During a search for mentions of details of rural ceremonial costumes, I found in Friendly Society records some information about the dances done at some of the places that danced as part of their annual perambulation before their Club Day church service and feast. Club Walks are also mentioned in Barnes' poems and in books, and some details have appeared in print. At Stourton Caundle the material is a list of first and second parts which translated well into figures and choruses; at Fifehead Magdalen a list of titles of dance[s] to be practiced, some of which could be traced to printed source books; and a brief description [in] a newspaper account of a dance at a wedding at Buckhorn Weston; and finally odd dances described in manuscripts such as Maud Karpeles [from] Seend in Wiltshire. The material has been given to southern sides who wanted to dance something local.
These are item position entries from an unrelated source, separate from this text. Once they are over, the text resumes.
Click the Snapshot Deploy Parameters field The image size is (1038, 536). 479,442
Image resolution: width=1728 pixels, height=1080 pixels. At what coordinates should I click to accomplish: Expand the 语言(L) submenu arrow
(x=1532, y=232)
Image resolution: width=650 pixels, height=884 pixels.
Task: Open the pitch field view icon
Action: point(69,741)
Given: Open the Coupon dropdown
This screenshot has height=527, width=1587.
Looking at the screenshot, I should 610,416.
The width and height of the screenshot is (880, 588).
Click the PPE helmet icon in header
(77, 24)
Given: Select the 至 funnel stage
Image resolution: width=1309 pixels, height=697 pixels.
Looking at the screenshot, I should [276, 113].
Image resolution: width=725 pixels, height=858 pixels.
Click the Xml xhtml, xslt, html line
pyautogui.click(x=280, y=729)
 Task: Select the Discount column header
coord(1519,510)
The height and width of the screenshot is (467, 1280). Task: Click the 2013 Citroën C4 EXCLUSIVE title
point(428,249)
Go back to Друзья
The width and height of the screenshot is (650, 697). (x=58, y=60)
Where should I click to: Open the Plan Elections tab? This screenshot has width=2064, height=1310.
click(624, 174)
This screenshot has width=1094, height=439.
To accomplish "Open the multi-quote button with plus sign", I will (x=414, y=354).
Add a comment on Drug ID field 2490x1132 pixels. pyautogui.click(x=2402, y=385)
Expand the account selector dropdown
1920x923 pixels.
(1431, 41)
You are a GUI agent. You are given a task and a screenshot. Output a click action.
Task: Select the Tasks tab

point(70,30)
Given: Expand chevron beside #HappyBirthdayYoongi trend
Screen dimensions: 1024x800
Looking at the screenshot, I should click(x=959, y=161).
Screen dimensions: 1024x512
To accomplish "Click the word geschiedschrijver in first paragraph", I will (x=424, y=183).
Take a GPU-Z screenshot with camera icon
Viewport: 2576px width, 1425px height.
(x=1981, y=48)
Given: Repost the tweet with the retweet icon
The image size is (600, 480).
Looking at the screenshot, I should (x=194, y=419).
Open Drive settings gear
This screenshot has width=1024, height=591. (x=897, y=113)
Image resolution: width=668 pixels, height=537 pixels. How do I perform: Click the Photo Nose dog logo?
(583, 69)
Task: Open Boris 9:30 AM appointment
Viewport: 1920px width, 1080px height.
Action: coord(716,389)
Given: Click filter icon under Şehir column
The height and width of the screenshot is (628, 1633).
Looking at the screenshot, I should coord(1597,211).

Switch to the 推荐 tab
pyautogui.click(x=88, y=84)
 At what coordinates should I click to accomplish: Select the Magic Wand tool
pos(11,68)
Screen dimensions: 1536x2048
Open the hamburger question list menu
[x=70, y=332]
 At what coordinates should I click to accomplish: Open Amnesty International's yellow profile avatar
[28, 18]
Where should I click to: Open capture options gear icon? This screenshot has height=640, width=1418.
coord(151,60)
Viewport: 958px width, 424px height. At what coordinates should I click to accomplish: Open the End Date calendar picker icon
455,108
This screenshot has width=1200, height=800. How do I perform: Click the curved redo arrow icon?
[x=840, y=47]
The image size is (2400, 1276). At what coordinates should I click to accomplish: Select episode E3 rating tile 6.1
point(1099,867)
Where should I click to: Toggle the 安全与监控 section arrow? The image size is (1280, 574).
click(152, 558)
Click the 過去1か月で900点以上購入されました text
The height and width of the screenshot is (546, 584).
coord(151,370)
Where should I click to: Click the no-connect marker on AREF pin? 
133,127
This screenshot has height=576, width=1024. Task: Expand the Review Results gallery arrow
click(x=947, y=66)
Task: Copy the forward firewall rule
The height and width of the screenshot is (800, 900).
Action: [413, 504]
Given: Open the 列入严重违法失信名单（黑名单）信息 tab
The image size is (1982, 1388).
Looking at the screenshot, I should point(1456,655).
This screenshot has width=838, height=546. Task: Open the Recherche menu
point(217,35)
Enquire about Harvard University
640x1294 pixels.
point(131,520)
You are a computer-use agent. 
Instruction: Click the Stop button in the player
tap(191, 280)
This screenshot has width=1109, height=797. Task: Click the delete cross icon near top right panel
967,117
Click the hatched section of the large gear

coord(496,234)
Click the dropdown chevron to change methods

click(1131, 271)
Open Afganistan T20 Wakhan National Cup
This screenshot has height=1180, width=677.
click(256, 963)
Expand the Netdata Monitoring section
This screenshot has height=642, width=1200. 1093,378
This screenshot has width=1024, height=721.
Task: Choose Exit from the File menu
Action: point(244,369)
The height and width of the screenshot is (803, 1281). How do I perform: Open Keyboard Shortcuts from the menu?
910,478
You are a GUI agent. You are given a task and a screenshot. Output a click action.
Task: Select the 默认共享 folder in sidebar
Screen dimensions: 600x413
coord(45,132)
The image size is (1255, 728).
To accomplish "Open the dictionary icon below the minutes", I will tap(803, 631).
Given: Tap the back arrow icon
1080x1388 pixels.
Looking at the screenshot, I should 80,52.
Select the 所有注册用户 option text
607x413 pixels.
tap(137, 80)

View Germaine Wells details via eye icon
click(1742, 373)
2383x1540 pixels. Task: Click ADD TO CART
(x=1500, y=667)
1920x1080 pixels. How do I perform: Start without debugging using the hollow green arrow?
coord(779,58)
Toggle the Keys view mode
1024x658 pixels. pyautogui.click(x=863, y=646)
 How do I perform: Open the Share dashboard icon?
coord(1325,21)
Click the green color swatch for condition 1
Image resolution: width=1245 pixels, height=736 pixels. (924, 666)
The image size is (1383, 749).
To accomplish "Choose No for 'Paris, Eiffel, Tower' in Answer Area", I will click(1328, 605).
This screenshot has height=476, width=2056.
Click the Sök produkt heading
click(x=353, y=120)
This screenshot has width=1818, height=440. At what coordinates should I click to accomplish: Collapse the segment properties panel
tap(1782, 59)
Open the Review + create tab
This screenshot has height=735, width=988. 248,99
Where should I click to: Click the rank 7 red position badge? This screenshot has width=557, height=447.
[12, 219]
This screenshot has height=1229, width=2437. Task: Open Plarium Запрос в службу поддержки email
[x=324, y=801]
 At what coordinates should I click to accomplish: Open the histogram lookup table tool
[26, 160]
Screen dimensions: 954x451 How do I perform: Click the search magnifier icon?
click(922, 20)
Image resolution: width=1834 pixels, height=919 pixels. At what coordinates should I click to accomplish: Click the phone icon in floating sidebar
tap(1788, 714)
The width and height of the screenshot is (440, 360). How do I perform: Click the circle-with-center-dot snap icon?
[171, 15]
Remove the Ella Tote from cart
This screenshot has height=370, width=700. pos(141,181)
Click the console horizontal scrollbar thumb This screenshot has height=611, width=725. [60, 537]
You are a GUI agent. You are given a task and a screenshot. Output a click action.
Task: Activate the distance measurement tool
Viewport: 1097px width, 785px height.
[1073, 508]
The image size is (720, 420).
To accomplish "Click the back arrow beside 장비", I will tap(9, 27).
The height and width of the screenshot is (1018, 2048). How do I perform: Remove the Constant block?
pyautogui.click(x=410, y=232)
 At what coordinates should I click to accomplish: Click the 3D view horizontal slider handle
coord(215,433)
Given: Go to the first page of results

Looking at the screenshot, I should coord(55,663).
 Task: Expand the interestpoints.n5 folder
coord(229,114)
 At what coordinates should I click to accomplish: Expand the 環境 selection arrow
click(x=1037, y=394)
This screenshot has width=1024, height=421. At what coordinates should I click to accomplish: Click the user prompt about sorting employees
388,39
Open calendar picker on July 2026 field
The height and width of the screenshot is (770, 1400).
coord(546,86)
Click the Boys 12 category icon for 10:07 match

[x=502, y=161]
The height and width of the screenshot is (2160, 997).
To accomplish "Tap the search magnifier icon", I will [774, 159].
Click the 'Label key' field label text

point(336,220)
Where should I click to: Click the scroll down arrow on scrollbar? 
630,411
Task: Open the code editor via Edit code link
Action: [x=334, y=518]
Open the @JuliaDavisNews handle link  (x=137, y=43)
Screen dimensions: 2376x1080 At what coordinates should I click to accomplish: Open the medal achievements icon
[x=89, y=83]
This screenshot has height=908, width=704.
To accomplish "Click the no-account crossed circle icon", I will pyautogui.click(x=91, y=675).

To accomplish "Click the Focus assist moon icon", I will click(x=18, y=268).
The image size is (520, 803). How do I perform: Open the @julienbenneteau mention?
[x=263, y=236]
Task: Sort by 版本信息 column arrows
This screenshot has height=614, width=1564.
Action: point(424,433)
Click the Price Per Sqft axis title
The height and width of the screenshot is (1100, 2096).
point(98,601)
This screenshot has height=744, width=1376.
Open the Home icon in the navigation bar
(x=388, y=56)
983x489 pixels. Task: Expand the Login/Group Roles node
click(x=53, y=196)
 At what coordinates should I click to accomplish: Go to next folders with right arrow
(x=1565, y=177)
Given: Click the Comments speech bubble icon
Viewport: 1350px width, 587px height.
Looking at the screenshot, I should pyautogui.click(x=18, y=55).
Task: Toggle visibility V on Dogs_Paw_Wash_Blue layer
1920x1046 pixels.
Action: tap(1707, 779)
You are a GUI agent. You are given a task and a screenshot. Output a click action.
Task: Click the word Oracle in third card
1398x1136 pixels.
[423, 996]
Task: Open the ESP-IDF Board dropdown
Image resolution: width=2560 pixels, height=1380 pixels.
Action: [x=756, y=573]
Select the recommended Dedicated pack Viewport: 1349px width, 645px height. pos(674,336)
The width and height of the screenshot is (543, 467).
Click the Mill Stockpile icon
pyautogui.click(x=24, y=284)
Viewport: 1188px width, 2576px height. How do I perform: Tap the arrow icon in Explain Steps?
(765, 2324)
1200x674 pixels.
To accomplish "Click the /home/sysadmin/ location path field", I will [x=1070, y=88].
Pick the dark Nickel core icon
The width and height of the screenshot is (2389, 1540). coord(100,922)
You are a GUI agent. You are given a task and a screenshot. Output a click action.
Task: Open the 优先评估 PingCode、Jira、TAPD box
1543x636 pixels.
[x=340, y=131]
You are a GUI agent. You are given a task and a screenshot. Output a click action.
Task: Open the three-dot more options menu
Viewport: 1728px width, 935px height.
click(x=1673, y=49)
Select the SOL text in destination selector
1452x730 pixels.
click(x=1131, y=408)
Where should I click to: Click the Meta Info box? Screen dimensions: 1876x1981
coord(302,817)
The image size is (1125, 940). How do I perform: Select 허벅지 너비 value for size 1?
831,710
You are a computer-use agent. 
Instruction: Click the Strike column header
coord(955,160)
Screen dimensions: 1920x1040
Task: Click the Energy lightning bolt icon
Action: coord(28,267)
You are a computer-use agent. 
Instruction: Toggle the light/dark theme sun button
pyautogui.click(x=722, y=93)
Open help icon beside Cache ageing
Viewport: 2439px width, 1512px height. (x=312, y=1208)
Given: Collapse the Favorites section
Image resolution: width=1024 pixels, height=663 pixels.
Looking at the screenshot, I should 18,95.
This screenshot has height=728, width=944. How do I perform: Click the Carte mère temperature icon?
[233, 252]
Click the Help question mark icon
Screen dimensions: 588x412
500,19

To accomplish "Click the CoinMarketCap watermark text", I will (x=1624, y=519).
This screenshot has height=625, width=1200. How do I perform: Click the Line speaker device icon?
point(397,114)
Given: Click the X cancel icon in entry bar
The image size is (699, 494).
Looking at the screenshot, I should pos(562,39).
— Roy Dommett, The Sources of Our Dances, Great Western Morris

Many Societies ended the day with a dance and some included dancing in the activities during the Club Walk. Raymond in ‘Country Life’ 1934, mentions the dancing of Hunt the Squirrel and the Four Hand Reels. Maud Karpeles collected a finishing dance in Wiltshire which was a version of Up the Sides and Down the Middle. At Paulton near Bath, stepdancing is specifically mentioned in a local history. Where formal dancing was done it was derived directly from contemporary social dance. Dancing seems to have featured west of Gillingham, Dorset where a newspaper account described dancing at a wedding at Buckhorn Weston, the men carrying their staves to do a version of the Six Hand Reel. The minute book of Fifehead Magdalen in north Dorset states that Haste to the Wedding, Pop Goes the Weasel, the Dorsetshire March and Spithead Fleet would be practiced and danced at the stations on the walk. At Stourton Caundle, near Sturminster Newton in Dorset, a note exists of a set of three dances.
— Roy Dommett, Morris Dancing and Folk Customs: A series of talks by Roy Dommett

For many years he strove to see the tradition become accepted as a bona fide style of English folk-dance and to encourage its performance through a series of workshops and lectures. Today, variations of Dommett’s dances, together with many new dances created within the tradition, are performed by a small number of Morris dancing teams across the south-west of England including Somerset Morris, Fleur-de-Lys Morris and Bradninch Millers.